Wenn du eine Apple Watch mit Mobilfunk hast, brauchst du dein Smartphone tatsächlich nicht, um erreichbar zu sein. Deine Watch erledigt Anrufe, Nachrichten und Benachrichtigungen einwandfrei. Die Watch ist das Kommunikationsgerät. Das Smartphone ist die Alles-andere-Maschine.
Das Problem ist, dass „Alles andere“ WhatsApp einschließt — das ist für die meisten Menschen der Weg, wie sie tatsächlich mit den Menschen sprechen, die ihnen wichtig sind. Und bis vor kurzem erforderte WhatsApp auf der Apple Watch, dass das Smartphone eingeschaltet und in der Nähe war. Also könnte man das Smartphone in eine Schublade legen, aber sobald jemand eine WhatsApp-Nachricht schickte, fühlte man sich genötigt, es zu holen.
Blaze ändert das. Mit Blaze verbindet sich deine Watch direkt mit WhatsApp — kein Smartphone notwendig. Du kannst das Smartphone auf das Ladegerät legen, in einer Tasche lassen oder in einem anderen Zimmer, und deine Watch erledigt deine gesamte WhatsApp-Kommunikation. Textnachrichten, Sprachnachrichten, Gruppengespräche. Alles.
Plötzlich wird die strukturelle Veränderung möglich. Das Smartphone muss nicht auf dem Schreibtisch sein. Es muss nicht in deiner Tasche sein. Und deine kognitive Bandbreite hört auf, zu einem Gerät zu lecken, das nicht einmal im Zimmer ist.
Die Watch ist sehr gut darin, dir zu zeigen, was wichtig ist, und sehr schlecht darin, gedankenloses Browsen zu belöhnen. Die Oberfläche ist zu klein. Das Interface ist zu intentional. Das ist keine Einschränkung. Das ist ein Feature.
Eine ehrlichere Version des Ziels
Bildschirmzeit verspricht als Produkt, dir zu helfen, dein Smartphone weniger zu nutzen. Aber es wird von einem Unternehmen gebaut, das auch das Smartphone macht. Die Anreize sind nicht ganz aufeinander abgestimmt.

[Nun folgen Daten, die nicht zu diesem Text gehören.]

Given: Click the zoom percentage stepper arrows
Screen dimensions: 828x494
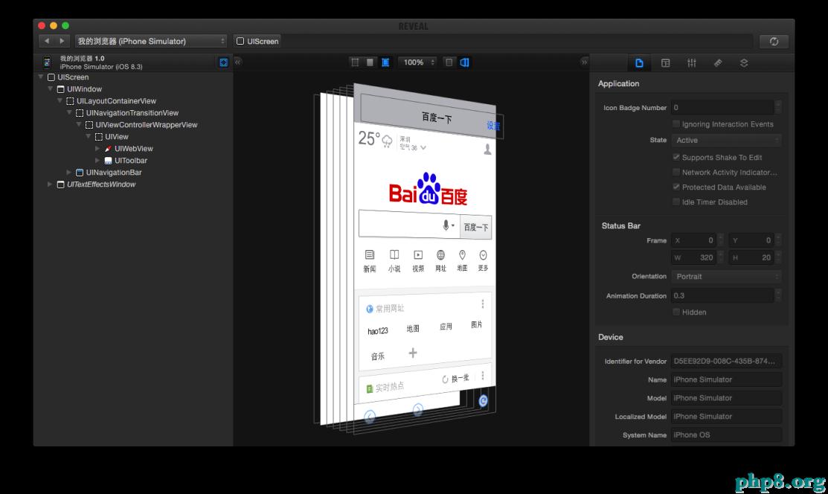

Blaze verspricht nicht, deine Beziehung zur Technologie zu lösen. Es verspricht, es praktisch möglich zu machen, dein Smartphone in einem anderen Zimmer zu lassen — und trotzdem für die Menschen erreichbar zu sein, die wichtig sind.
Das ist die strukturelle Veränderung. Und unserer Erfahrung nach beginnt die wöchentliche Bildschirmzeit-Zahl tatsächlich zu sinken, sobald man das hat. Nicht weil man sich mehr anstrengt. Weil das Smartphone einfach nicht mehr in der Hand ist.